芥川也寸志メモリアル オーケストラ・ニッポニカのビオラ弾きのブログです

『綾鼓』の変容

 能の『綾鼓』は更に多くの文学作品を生んでいます。戦前1922年には能楽研究者・野上豊一郎の妻で作家の野上弥生子が、舞台を古代メソポタミアに移した戯曲『綾の鼓』を書いています。ここで鼓を打つのは老人でなく若い羊飼いです。また戦後1957年には有吉佐和子が、日本舞踊の舞踊劇『綾の鼓』を書きました。こちらでも鼓の打ち手は若者です。
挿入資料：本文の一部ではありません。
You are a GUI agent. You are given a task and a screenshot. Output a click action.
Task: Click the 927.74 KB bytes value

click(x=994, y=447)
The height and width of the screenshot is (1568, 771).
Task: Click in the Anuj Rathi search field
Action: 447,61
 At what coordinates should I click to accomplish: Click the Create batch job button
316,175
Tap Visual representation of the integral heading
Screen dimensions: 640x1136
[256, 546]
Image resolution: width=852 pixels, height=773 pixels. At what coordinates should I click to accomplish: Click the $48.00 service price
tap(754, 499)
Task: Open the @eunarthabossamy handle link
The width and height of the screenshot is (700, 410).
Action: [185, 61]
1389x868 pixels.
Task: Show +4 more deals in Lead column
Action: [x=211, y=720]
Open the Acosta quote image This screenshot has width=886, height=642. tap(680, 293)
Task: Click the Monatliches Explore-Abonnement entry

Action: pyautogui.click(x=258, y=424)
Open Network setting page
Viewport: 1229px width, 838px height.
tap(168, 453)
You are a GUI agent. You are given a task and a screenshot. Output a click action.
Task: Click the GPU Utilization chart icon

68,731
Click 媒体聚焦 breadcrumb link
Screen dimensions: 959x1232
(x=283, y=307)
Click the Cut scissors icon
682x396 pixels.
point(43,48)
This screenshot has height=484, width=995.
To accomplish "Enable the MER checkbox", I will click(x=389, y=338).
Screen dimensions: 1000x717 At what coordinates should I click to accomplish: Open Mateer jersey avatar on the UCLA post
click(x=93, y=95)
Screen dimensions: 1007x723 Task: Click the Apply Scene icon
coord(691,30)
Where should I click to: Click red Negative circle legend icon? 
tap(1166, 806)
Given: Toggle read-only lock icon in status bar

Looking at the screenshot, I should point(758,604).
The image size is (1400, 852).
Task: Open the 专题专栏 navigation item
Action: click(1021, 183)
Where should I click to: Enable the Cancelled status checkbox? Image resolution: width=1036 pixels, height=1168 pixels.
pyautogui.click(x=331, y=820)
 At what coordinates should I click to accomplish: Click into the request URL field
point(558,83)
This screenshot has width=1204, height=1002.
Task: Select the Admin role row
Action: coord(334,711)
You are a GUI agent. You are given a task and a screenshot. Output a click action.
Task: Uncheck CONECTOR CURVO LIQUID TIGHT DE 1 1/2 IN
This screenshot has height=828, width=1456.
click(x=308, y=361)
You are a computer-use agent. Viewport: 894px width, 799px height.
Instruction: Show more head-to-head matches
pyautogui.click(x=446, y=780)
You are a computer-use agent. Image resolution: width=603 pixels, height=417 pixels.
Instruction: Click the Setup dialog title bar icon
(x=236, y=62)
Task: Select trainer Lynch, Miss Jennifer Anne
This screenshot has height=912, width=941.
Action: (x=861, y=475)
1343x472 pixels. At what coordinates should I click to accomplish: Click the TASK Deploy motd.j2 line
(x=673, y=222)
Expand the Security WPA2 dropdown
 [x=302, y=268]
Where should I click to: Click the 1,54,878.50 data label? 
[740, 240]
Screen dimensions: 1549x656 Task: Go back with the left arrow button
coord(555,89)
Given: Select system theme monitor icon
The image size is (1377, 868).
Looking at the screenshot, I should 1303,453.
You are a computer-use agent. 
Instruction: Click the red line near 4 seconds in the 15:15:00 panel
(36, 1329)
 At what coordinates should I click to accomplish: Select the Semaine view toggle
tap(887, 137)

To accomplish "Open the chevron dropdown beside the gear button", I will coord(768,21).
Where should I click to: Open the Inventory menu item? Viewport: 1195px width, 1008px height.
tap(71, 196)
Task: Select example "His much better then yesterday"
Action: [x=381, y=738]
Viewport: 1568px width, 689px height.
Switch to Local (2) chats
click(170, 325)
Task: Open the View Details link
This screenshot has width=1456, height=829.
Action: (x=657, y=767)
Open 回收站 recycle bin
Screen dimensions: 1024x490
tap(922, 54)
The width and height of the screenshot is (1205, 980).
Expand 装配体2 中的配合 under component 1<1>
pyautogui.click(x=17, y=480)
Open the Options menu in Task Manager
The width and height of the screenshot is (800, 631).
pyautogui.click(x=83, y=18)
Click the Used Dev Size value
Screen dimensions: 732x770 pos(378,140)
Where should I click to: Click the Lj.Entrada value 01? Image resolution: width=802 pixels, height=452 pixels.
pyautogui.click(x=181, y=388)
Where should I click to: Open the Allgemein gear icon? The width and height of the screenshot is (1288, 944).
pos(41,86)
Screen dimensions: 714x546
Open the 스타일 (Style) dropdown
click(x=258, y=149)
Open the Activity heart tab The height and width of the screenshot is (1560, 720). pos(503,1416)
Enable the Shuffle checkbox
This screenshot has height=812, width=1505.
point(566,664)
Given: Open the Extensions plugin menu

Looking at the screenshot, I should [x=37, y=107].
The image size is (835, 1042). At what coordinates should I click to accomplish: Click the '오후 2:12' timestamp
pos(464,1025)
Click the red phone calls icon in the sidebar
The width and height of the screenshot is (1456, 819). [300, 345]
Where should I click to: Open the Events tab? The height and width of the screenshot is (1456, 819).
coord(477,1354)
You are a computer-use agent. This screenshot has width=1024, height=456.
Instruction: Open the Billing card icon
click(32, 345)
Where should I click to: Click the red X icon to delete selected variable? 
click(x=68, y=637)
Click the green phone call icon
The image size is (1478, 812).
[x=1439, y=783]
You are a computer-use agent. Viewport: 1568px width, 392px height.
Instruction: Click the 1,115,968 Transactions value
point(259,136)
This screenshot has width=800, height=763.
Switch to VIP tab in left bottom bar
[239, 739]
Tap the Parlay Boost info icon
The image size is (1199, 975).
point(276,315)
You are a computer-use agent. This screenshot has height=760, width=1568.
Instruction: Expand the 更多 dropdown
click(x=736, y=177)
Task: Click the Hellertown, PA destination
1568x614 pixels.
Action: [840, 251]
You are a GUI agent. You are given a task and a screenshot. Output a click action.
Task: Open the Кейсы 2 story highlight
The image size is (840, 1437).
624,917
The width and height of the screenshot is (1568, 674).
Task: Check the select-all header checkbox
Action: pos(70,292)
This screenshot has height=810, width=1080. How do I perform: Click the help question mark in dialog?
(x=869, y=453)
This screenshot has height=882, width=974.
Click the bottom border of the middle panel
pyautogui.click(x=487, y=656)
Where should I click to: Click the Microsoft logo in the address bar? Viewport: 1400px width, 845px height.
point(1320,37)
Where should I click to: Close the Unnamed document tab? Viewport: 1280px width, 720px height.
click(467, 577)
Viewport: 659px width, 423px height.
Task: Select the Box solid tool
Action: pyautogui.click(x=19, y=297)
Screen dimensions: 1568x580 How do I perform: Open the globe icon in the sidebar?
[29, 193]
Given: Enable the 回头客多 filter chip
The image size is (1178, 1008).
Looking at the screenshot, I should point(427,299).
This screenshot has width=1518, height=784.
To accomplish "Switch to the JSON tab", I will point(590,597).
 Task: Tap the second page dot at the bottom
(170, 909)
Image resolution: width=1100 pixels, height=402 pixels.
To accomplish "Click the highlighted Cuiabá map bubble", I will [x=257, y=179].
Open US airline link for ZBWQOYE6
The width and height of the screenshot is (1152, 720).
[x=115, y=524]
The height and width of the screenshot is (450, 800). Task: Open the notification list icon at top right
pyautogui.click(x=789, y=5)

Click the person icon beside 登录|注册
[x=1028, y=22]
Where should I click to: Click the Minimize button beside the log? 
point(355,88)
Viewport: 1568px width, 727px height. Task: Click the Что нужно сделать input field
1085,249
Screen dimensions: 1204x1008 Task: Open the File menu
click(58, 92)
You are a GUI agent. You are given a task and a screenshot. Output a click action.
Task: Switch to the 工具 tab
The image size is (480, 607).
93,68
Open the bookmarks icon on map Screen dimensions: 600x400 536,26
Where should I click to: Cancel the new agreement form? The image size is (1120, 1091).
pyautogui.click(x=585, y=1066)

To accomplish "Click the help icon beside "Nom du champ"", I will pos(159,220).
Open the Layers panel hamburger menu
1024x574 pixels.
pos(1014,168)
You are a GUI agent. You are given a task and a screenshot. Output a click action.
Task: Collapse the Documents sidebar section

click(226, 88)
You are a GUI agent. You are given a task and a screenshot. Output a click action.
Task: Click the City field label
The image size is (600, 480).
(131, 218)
さらに中里恒子は1985年に、戦争をはさんで東京とスペインで展開する恋愛小説『綾の鼓』を書き下ろしました。そこでは能の物語が通奏低音のようにストーリーを支えています。日本文学研究者ドナルド・キーンさんは、能『綾鼓』は「美と愛と死」という普遍的なテーマを扱っていたと、三島由紀夫『近代能楽集』の解説に書いてますが、普遍的ゆえに多くの作家がそこから新しい物語を紡いでいるのでしょう。古典の持つ意味は文学も音楽も共通しています。
 ここでは野上弥生子有吉佐和子の作品のあらすじを載せておきます。

野上弥生子「綾の鼓」(一場)

  • 初出:『改造』第4巻第1号(1922年1月1日)
  • 人:王 ラシド、妃 マリナ、侍従 ヂャファル、家来 メスルル、園丁 ハサン、侍女、廷臣
  • 所:バグダットの都に近きラシドの離宮
  • 時:古代
  • あらすじ:

 王妃マリナの姿を一目見て恋に落ちた若い羊飼いが捉えられている。王ラシドは、池のほとりの木にかけた鼓を羊飼いに打たせる計画をたて、王妃も同意する。皮でなく藺草(イグサ)を張った鼓は鳴るわけがない。夕方になり準備を進めていると、王妃は急に恐ろしさに執りつかれ計画の中止を言い張るが、王は予定通り進めさせる。家来が走り来て、羊飼いが鼓を打っても鳴らないので池に身を投げたと伝える。しかし耳をすませると、鼓の音が鳴るのが聞こえる。王妃は池に向かって走り出す。騒がしい物音が起き、家来が「お妃様が!」と叫ぶ。

有吉佐和子『綾の鼓』

  • 初演:第3回西川会公演 1957(昭和32)年4月28・29・30日 於 御園座
  • 登場人物:三郎次(15歳より18歳)、華姫(13歳より16歳)、秋篠(42歳)、腰元(8人以上)、絹商人(間狂言として)
  • 時代は室町。処々に挿入された早歌は今様に似たテンポであること。
  • あらすじ:

 華姫の屋敷に仕える庭掃きの三郎次は、華姫に恋慕している。それを知った華姫は退屈しのぎに綾の鼓を三郎次に与え、鼓が鳴ったら望みをかなえようと伝える。三郎次は何度も打つが音はせず、立ち去る。
 昔は都で白拍子をしていたという機織りの秋篠は、亡くした息子と同い年の三郎次を迎え入れ三年が過ぎる。鼓の腕も上がった三郎次は華姫の屋敷に再び向かい、華姫の前で綾の鼓を打つと、冴えて鳴る。「三郎次」と呼ぶ華姫の元を去った三郎次は、秋篠の家へ向かう。

  • 作者の言葉:

 三郎次が打つ綾の鼓は、母性という滋養があって初めて音を立てるのです。しかも彼に生きる執念を抱かせた驕慢の華姫は、彼の修業の契機となっています。−−女がいなくては男は成長しないという私の異性観を、私は私の綾鼓で充分に主張したつもりですが、いかがでしょうか。